Current investors, including Pfizer Ventures, the venture capital arm of Pfizer, also participated in the financing round.
“The funding provided by this group of highly respected investors strongly supports the execution of BioAtla’s current and future product and strategic plans. The proceeds of this financing greatly enhance our ability to design, implement, and execute clinical programs evolving from our CAB platform that uniquely yields tumor-targeting antibodies with the potential for an enhanced benefit-risk profile,” noted Jay M. Short, Ph.D., chairman and chief executive officer of BioAtla.
“We’re looking forward to driving Phase II trials addressing high unmet medical needs in oncology for our innovative CAB-AXL-ADC (BA3011) and CAB-ROR2-ADC (BA3021) product programs, as well as advancing clinical studies for CAB-CTLA-4 (BA3071),” added Scott Smith, president of BioAtla.
“In addition, we are pursuing the development of several T cell-recruiting CAB-bispecific candidates,” he added.
Conditionally Active Biologics
Conditionally Active Biologics, also known as CABs, are proteins generated using BioAtla’s proprietary protein discovery, evolution, and expression technologies. These proteins can be monoclonal antibodies, enzymes, and other proteins designed with functions dependent on changes in micro physiological conditions (e.g., pH level, oxidation, temperature, pressure, presence of certain ions, hydrophobicity and combinations thereof) both outside and inside cells.
Studies have shown that cancerous tumors create highly specific conditions at their site that are not present in normal tissue. These cancerous microenvironments are primarily a result of the well understood unique glycolytic metabolism associated with cancer cells, referred to as the Warburg Effect in aerobic cancer cells.

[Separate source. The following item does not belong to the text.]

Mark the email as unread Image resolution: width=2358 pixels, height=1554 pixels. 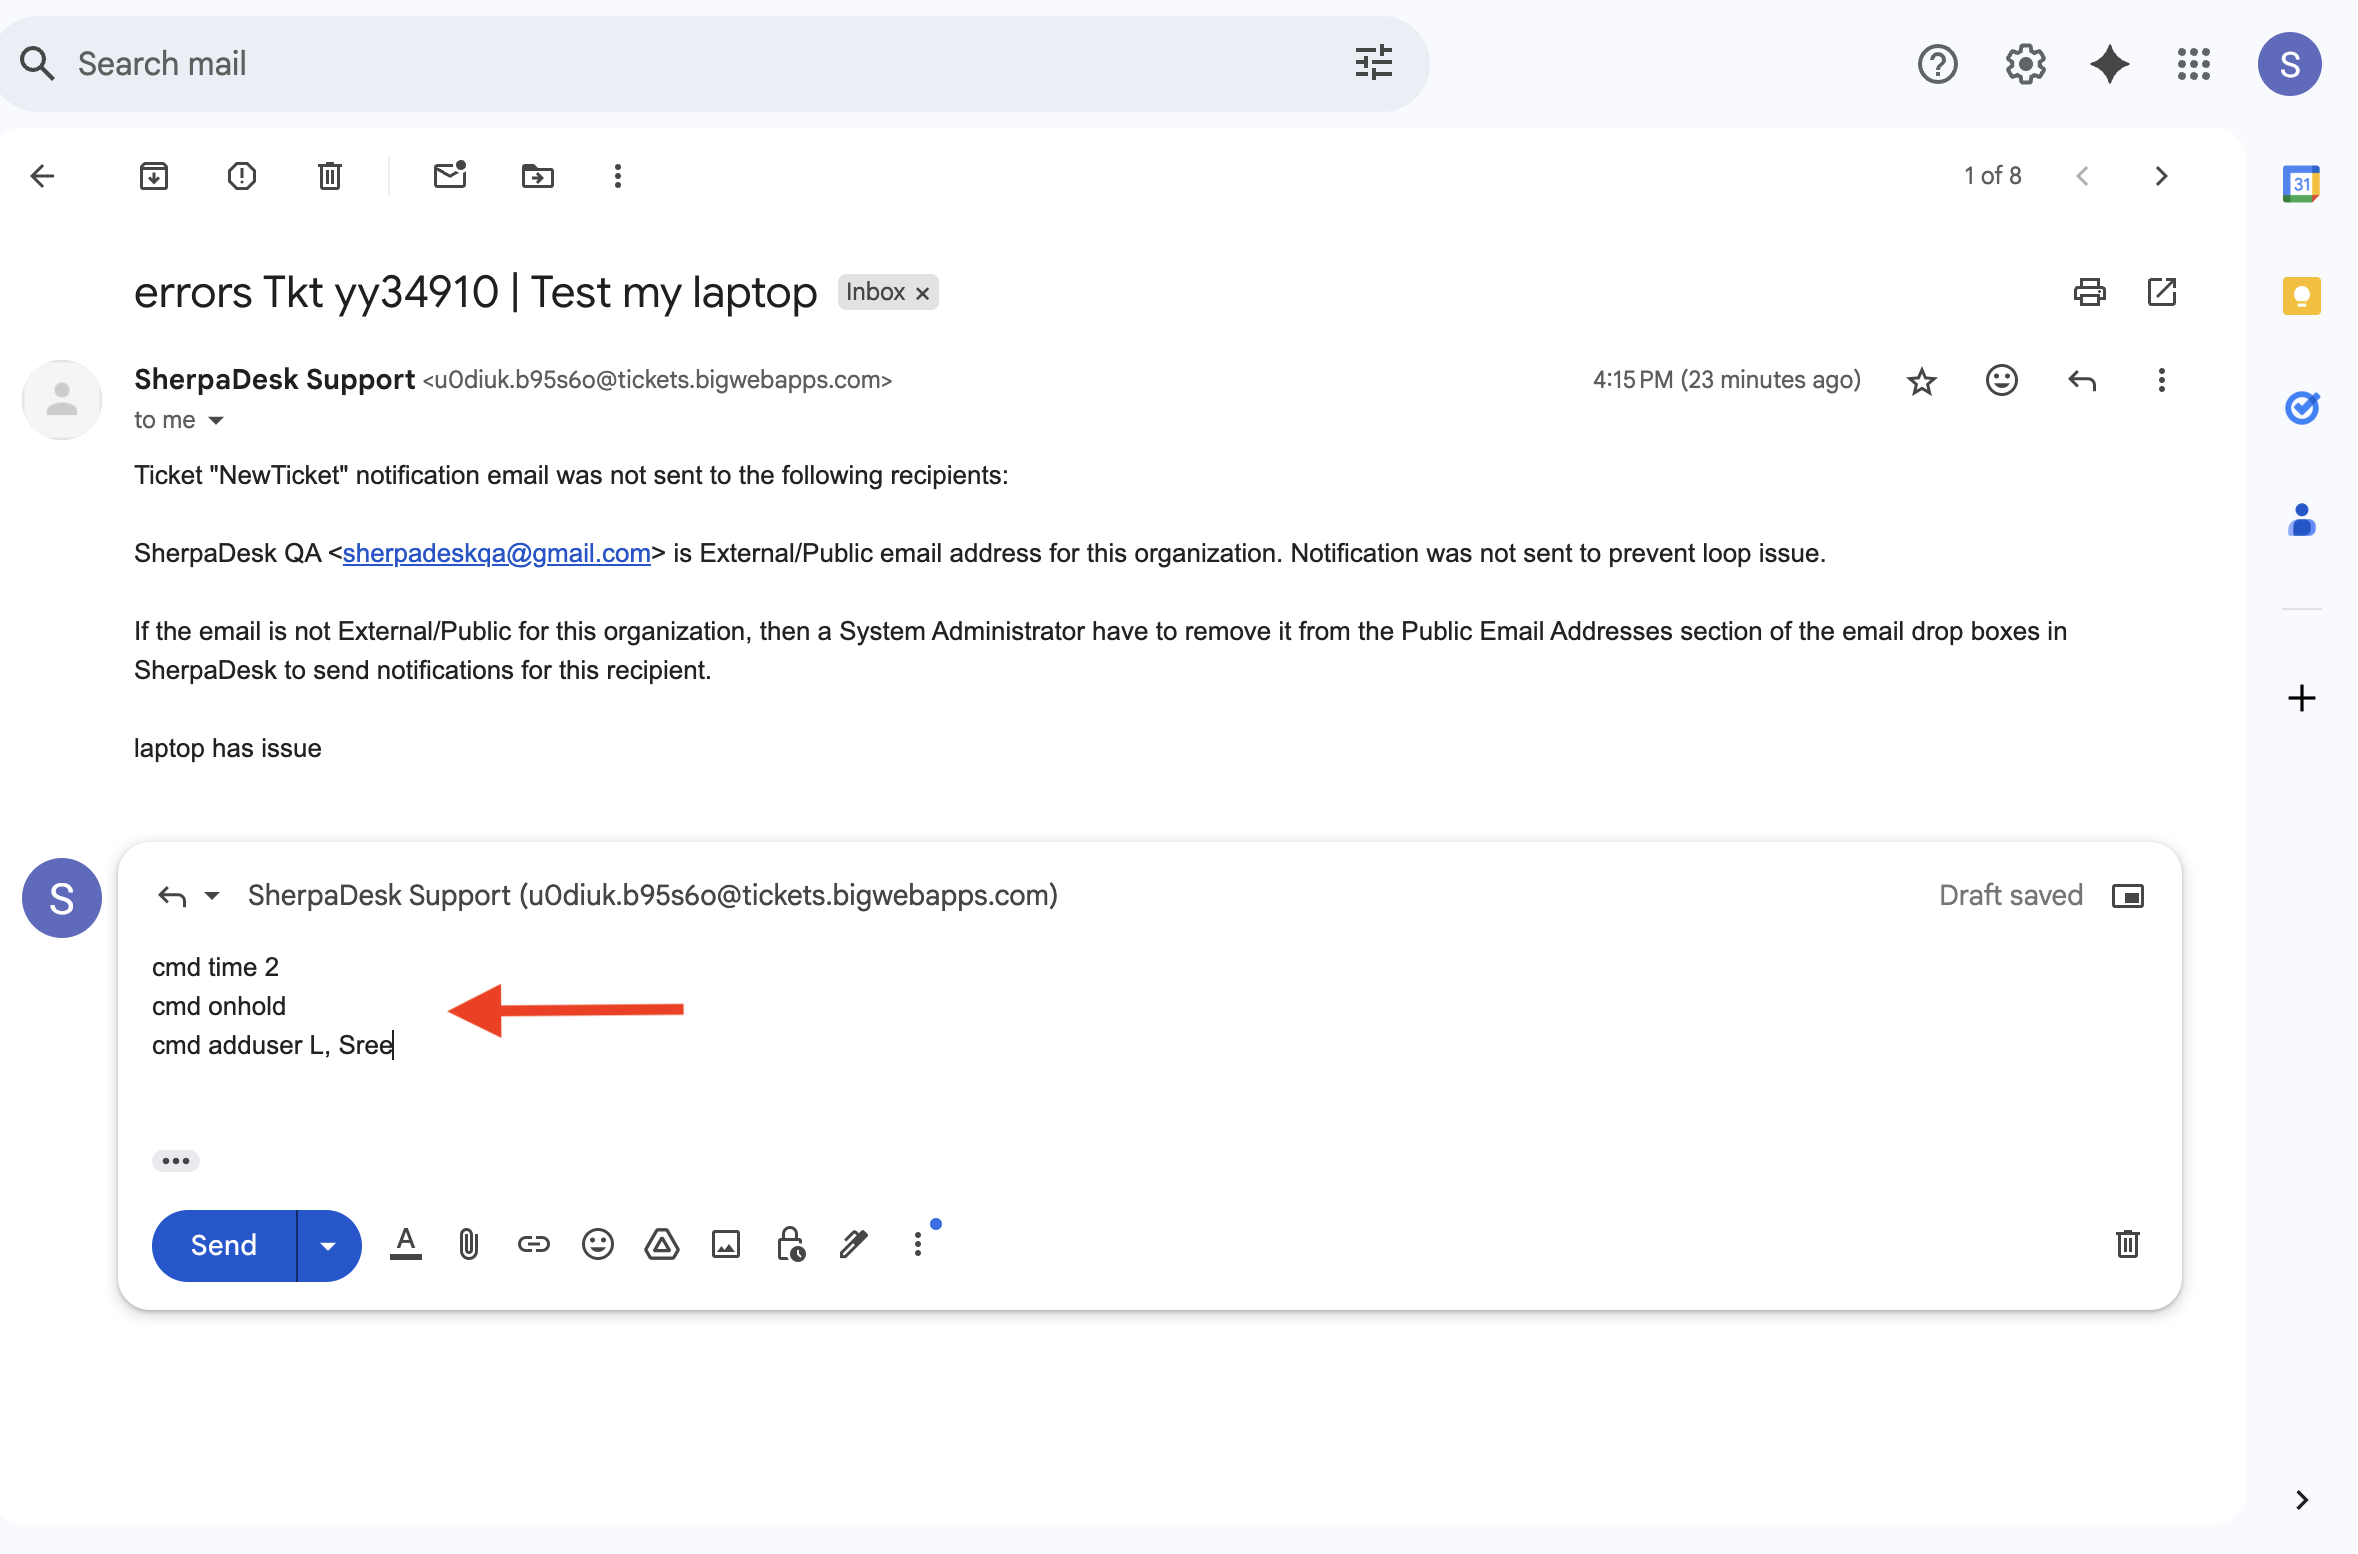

CAB proteins are designed to deliver their therapeutic payload and/or recruit the immune response in specific and selected locations and conditions within the body and to be active only in the presence of a particular cellular microenvironment.
The activation is also designed to be reversible to repeatedly switch ‘on and off’ should the CAB move from a diseased to a normal cellular microenvironment and vice versa. CABs can be developed in a variety of formats, including antibodies, antibody-drug conjugates (ADCs), bispecifics, chimeric antigen receptor T-cells (CAR-Ts), and combination therapies.
[*] In oncology, the Warburg effect refers to the observation that even in aerobic conditions, cancer cells tend to favor metabolism via glycolysis rather than the much more efficient oxidative phosphorylation pathway which is the preference of most other cells of the body.
 Hofland P. First Patient Dosed with AXL-targeted Antibody-drug Conjugate. ADC Review | J. Antibody-drug Conjugates. March 2, 2018 [Article]
 Hofland P. Phase I/II Trial with CAB-ROR2-ADC Doses First Patient. ADC Review | J. Antibody-drug Conjugates. July 4, 2018. [Article]